The coronavirus was first reported late last year in China, the initial epicentre of the global pandemic, but the US has since become the hardest-hit nation.
Dr Schuchat said: “We clearly didn't recognise the full importations that were happening.”
The article, published by the CDC, looked back on the US response, recapping some of the major decisions and events of the last few months.
It suggested the nation's top public health agency missed opportunities to slow the spread.
US president Donald Trump has repeatedly celebrated a federal decision, announced on 31 January, to stop entry into the US of any foreign nationals who had travelled to China in the previous fortnight.
China had imposed its own travel restrictions earlier, and travel out of its outbreak areas did indeed drop dramatically.
But in her article, Dr Schuchat noted that nearly two million travellers arrived in the US from Italy and other European countries during February, with the government not blocking travel from there until mid-March.
She said: “The extensive travel from Europe, once Europe was having outbreaks, really accelerated our importations and the rapid spread.
“I think the timing of our travel alerts should have been earlier.”
Dr Schuchat said she felt there was an evolving public understanding of the worsening coronavirus situation, as well as a change in what kind of measures – including stay-at-home orders – people were willing to accept.
She said: “I think that people's willingness to accept the mitigation is unfortunately greater once they see the harm the virus can do.

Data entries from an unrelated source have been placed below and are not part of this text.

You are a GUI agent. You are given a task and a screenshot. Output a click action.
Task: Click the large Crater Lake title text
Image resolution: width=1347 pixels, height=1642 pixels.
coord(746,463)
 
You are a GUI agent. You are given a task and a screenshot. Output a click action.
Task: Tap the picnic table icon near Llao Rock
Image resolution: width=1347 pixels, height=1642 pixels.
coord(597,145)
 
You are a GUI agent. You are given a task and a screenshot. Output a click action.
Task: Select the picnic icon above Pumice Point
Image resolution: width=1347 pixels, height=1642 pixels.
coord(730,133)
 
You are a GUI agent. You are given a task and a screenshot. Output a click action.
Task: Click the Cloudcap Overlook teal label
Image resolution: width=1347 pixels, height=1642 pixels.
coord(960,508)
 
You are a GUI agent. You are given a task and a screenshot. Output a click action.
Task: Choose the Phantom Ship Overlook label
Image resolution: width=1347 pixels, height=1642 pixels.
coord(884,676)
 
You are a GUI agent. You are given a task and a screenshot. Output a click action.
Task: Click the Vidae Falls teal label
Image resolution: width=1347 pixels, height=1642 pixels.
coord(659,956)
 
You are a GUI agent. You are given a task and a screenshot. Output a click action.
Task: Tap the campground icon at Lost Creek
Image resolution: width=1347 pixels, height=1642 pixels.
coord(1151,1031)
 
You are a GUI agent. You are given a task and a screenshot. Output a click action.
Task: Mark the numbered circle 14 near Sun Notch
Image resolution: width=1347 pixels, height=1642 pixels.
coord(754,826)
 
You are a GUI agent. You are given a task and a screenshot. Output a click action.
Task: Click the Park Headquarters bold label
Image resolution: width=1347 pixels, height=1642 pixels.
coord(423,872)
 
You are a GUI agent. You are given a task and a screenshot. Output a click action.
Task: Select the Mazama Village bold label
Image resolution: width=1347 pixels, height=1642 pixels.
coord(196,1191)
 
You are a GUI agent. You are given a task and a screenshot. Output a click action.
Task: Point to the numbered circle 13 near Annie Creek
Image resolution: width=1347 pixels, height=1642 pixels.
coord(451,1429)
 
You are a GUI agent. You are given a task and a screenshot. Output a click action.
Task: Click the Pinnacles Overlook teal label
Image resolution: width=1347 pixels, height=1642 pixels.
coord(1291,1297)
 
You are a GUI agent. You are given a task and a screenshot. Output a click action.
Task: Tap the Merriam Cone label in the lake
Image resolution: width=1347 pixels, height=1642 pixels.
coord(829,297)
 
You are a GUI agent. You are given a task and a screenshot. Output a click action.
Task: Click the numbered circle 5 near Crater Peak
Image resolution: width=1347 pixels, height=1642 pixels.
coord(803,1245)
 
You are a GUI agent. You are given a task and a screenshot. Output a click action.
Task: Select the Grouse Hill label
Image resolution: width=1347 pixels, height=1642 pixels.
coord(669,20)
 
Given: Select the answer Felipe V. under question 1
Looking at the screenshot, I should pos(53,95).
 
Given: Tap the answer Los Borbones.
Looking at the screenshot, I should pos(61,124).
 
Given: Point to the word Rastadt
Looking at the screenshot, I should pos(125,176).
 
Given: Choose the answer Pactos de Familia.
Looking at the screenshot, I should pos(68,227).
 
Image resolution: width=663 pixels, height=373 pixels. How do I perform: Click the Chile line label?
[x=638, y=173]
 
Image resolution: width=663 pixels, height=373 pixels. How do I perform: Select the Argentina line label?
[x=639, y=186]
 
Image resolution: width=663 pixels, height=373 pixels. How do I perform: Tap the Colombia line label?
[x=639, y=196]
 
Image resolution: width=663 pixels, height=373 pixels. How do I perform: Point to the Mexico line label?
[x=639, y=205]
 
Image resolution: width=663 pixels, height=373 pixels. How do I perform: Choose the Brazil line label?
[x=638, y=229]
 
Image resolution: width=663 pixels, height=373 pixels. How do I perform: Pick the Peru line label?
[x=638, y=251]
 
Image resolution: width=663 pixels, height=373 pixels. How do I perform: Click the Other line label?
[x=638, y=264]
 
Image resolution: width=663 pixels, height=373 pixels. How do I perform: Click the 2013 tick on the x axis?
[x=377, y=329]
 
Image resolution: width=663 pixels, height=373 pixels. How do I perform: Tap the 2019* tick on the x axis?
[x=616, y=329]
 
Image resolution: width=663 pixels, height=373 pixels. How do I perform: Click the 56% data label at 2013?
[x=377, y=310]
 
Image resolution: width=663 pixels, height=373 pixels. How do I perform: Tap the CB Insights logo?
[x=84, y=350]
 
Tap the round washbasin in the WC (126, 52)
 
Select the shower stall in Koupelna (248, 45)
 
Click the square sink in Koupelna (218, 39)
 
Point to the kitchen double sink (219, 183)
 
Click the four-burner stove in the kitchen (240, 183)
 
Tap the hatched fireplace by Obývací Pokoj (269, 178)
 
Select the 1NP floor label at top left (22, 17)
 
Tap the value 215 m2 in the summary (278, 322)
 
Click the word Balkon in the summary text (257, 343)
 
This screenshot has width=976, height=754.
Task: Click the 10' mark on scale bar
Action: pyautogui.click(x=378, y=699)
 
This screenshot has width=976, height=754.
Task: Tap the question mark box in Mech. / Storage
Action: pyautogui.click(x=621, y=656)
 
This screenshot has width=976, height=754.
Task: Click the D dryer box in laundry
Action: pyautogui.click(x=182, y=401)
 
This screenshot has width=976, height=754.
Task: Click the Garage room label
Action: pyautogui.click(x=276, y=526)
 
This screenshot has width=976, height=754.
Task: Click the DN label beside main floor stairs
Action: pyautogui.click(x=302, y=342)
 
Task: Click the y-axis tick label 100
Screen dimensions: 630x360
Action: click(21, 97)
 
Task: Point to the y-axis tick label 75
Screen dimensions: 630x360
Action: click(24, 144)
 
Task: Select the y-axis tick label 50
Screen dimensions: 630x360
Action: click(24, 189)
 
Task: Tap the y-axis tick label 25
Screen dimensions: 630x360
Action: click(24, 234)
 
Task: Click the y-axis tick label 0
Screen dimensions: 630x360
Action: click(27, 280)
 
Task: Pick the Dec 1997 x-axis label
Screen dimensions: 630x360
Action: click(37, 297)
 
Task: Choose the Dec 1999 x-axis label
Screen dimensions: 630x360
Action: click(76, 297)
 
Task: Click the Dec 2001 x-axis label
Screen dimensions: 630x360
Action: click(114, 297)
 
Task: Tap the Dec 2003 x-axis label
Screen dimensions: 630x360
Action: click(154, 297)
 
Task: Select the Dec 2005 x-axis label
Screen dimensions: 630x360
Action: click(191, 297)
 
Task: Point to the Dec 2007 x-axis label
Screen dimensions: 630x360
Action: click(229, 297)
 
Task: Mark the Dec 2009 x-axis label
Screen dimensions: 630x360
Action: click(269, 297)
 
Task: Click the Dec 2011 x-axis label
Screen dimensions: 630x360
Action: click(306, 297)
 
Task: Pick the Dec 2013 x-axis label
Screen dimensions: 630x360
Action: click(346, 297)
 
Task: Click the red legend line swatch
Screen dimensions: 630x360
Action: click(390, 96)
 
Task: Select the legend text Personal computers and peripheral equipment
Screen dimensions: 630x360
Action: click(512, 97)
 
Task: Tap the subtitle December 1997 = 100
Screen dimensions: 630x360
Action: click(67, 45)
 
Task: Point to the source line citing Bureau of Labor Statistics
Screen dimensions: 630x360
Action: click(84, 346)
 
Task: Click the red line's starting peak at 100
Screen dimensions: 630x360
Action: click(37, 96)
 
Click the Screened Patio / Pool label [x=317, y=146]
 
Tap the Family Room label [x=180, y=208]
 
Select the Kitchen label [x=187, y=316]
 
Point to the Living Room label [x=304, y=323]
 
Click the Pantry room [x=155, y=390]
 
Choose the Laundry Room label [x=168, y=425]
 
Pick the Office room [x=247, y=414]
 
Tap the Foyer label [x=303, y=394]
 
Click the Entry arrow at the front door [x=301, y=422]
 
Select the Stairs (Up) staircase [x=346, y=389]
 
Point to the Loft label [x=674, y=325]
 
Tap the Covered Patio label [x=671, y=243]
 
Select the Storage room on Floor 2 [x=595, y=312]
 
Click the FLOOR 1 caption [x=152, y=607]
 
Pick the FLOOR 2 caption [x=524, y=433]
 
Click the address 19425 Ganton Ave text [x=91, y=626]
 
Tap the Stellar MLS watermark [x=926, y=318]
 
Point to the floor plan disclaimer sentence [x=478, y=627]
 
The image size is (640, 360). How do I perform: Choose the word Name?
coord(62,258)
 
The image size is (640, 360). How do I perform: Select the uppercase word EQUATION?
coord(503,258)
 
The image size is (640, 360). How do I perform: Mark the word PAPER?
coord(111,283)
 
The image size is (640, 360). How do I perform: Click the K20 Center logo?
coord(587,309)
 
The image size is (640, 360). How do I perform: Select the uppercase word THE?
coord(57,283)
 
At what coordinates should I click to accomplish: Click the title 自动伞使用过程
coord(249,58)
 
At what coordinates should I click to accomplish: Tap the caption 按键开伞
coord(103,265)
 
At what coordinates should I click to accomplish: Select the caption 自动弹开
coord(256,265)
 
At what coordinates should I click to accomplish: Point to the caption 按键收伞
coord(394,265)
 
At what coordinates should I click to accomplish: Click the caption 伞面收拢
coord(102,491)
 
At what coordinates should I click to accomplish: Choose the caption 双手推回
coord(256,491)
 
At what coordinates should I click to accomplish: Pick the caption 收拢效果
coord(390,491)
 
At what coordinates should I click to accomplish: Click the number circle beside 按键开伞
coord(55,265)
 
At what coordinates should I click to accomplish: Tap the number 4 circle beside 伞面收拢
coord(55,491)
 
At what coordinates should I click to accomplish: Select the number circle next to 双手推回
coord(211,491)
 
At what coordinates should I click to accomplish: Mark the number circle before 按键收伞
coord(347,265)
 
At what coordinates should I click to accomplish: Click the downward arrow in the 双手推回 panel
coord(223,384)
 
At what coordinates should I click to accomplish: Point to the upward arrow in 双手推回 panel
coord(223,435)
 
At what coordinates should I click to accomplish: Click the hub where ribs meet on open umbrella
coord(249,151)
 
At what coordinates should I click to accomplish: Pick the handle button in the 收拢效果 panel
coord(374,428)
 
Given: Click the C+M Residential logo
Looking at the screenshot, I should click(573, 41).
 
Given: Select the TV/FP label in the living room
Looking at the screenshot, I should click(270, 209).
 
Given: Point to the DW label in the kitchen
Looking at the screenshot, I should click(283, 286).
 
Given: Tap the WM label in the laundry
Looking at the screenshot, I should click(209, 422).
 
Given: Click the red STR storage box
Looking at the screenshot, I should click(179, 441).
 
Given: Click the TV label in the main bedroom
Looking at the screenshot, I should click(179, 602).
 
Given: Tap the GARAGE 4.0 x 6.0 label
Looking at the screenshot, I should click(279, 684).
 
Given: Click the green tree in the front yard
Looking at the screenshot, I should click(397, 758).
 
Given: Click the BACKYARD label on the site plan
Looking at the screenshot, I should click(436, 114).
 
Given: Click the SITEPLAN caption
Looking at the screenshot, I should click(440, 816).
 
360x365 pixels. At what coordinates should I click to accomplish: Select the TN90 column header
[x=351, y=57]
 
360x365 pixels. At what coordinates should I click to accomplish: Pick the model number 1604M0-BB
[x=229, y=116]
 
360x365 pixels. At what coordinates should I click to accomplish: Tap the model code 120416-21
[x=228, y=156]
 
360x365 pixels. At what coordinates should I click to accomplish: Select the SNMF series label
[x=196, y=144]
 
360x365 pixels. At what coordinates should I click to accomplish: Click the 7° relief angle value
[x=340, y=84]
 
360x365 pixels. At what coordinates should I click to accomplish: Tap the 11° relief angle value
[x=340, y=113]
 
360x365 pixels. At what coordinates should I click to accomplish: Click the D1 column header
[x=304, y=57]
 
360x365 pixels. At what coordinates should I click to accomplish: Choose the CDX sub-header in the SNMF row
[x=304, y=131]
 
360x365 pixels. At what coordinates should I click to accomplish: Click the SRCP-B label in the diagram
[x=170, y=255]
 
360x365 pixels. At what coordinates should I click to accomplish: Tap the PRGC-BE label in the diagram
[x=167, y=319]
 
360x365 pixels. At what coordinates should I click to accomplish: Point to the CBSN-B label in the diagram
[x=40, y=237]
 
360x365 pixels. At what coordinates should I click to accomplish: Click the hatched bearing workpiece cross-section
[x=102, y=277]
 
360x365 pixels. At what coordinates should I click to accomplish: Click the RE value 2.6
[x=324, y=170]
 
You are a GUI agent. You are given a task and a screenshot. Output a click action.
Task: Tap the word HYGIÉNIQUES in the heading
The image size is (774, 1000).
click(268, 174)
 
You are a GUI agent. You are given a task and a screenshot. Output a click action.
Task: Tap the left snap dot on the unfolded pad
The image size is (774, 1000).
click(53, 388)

“There will be debates about should we have started much sooner, or did we go too far too fast.”
Dr Schuchat's article still leaves a lot of questions unanswered, said Dr Howard Markel, a public health historian at the University of Michigan.
He said it omits detail of what kind of proposals were made, and perhaps ignored, during the critical period before US cases began to take off in late February.
He said: “I want to know ... the conversations, the memos, the presidential edicts.
“Because I still believe this did not need to be as bad as it turned out.”